Data outside of the grey triangle is statistically significant (in a two-sided test). The smaller the sample size (and the larger the standard error), the larger the effect size needs to be to show a statistically significant effect. If you would report everything you find, effect sizes should be randomly distributed around the true effect size. If they all fall on the edge of the grey triangle, there is a clear indication the studies were selected based on their (one-sided) p-value. It’s also interesting to note that the effect size estimates provided by Dr Bem are twice as large as the overall meta-analytic effect size estimate. The fact that there are no unpublished studies by Dr Bem in his own meta-analysis, even when the statistical signs are very clear that such studies should exists, is for me a clear sign of bias.

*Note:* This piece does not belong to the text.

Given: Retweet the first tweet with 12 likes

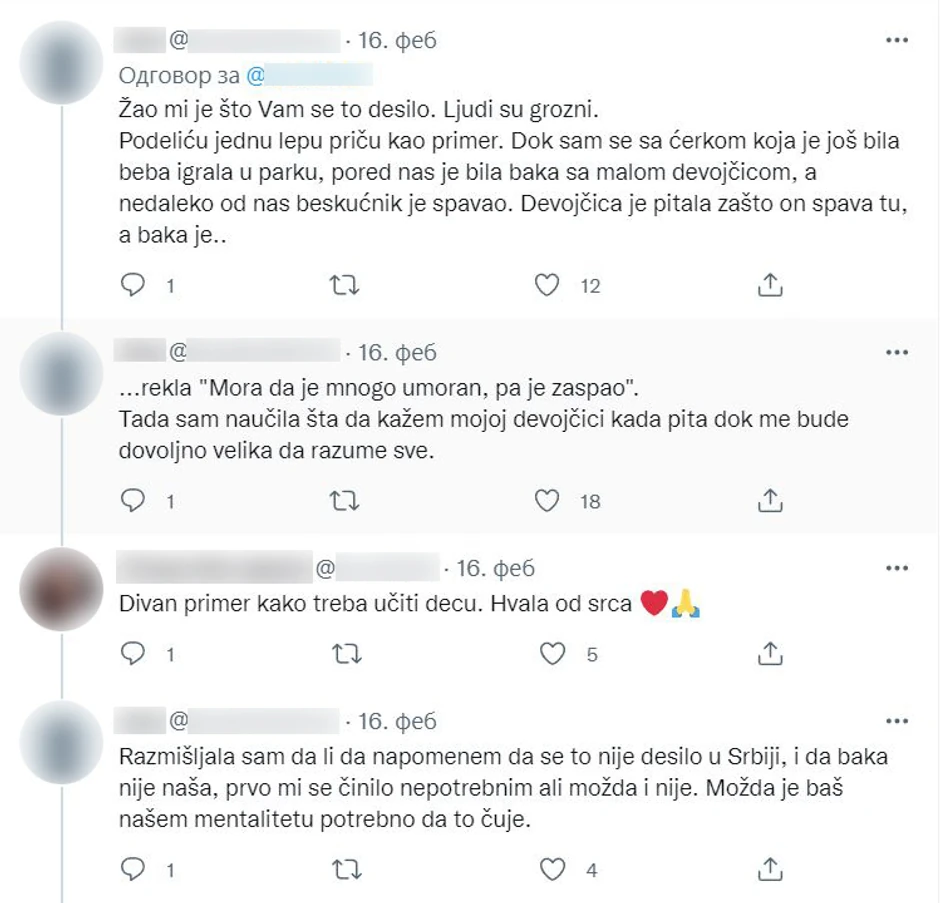Looking at the screenshot, I should tap(345, 285).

Now you can publish a set of studies like this in a top journal in psychology as evidence for precognition, but I just use these studies to explain to my students what publication bias looks like in a funnel plot.

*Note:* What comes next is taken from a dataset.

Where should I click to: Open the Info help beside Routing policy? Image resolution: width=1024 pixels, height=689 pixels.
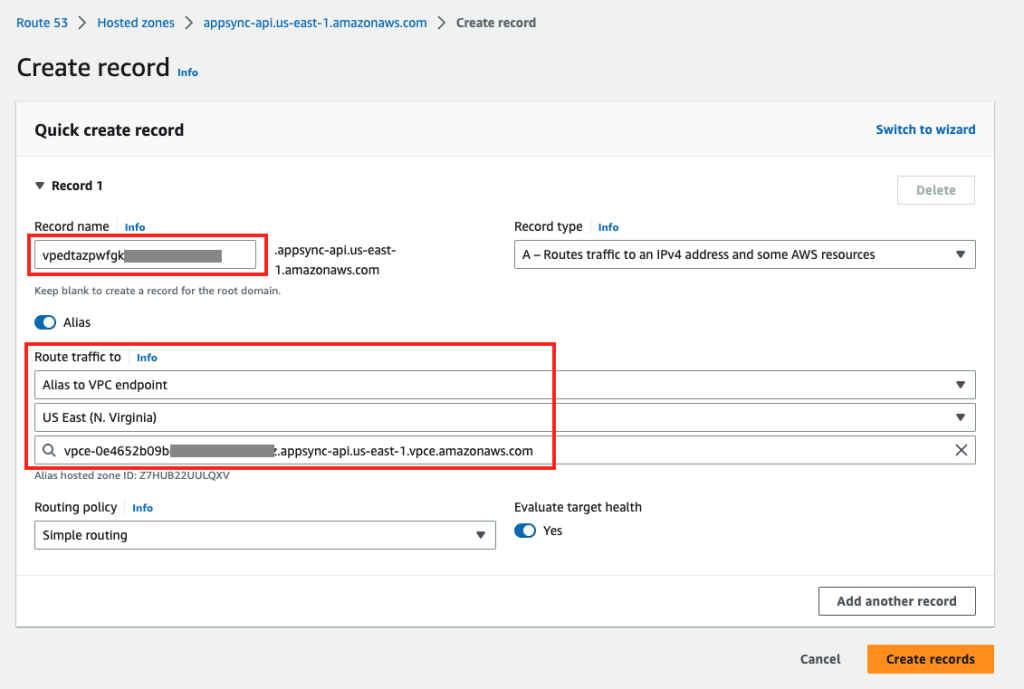click(x=142, y=508)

For this research area to be taken seriously be scientists, it should make every attempt to be free from bias. I know many researchers in this field, among others Dr Tressoldi, one of the co-authors, are making every attempt to meet the highest possible standards, for example by publishing pre-registered studies (e.g., https://koestlerunit.wordpress.com/study-registry/registered-studies/). I think this is the true way forward. I also think it is telling us something that if replications are performed, these consistently fail to replicate the original results (such as a recent replication by one of the co-authors, Rabeyron, 2014, which did not replicate his own original results – note his original results are included in the meta-analysis, but his replication is not). Publishing a biased meta-analysis stating in the abstract there is “decisive evidence” in support of the experimental hypothesis’ while upon closer scrutiny, the meta-analysis fails to provide any conclusive evidence of the presence of an effect (let alone support for the hypothesis that psi exists) would be a step back, rather than a step forward.

Conclusion

No researcher should be convinced by this meta-analysis that psi effects exist. I think it is comforting that PET meta-regression indicates the effect is not reliably different from 0 after controlling for publication bias, and that p-curve analyses do not indicate the studies have evidential value. However, even when statistical techniques would all conclude there is no bias, we should not be fooled into thinking there is no bias. There most likely will be bias, but statistical techniques are simply limited in the bias they can reliably indicate.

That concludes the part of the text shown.